* Task list
(a) Reproduce verbatim the portion of the grass pollen immunotherapy passage that begins with the words containing "Durham Upper Respiratory" and ends with "to grass pollen.".
(b) According to the grass pollen immunotherapy passage, for how long had the patients received active immunotherapy or placebo injections?

* Text passage
=== Section Start ===

Grass pollen immunotherapy decreases the number of mast cells in the skin


Durham Upper Respiratory Medicine, Imperial College School of Medicine at the National Heart and Lung Institute, Dovehouse Street, London SW3 6LY, UK.



Allergen injection immunotherapy is effective for summer hay fever and reduces cutaneous sensitivity to grass pollen.


We have addressed whether this effect of immunotherapy may be due to a decrease in mast cell numbers in the skin.


Total mast cells and mast cell subtypes in the dermis were measured by dual immunocytochemistry in 40 adult patients who had received either ‘active’ grass pollen immunotherapy or placebo injections for 9 months in a double-blind clinical trial.

=== Section End ===

* Supplied records
=== Section Start ===

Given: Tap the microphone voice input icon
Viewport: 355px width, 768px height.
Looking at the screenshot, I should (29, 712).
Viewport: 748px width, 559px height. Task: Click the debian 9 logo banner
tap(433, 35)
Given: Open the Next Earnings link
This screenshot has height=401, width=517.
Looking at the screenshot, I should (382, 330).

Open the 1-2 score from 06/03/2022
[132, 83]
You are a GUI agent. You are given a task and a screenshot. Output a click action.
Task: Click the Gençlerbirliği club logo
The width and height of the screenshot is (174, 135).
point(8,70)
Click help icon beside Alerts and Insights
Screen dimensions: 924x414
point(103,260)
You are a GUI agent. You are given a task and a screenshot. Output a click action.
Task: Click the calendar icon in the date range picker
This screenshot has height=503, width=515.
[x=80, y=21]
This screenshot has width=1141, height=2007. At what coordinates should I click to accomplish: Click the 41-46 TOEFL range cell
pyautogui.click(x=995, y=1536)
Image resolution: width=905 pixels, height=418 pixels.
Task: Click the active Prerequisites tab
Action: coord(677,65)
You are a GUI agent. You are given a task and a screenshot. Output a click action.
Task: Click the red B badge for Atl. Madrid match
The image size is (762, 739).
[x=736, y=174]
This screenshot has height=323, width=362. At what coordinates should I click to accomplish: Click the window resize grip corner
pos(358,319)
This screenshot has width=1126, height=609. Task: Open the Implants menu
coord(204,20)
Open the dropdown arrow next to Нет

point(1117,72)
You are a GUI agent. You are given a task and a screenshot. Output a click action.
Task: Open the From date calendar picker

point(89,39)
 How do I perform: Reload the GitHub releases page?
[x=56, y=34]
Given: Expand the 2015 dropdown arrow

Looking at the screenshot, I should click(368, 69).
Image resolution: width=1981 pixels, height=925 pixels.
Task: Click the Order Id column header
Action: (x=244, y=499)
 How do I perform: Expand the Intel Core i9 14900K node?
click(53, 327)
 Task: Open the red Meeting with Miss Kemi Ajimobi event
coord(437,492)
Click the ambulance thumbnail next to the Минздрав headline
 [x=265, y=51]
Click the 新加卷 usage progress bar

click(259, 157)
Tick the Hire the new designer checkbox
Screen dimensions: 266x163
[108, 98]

=== Section End ===

* Solutions by task
(a)
Durham Upper Respiratory Medicine, Imperial College School of Medicine at the National Heart and Lung Institute, Dovehouse Street, London SW3 6LY, UK.



Allergen injection immunotherapy is effective for summer hay fever and reduces cutaneous sensitivity to grass pollen.

(b) 9 months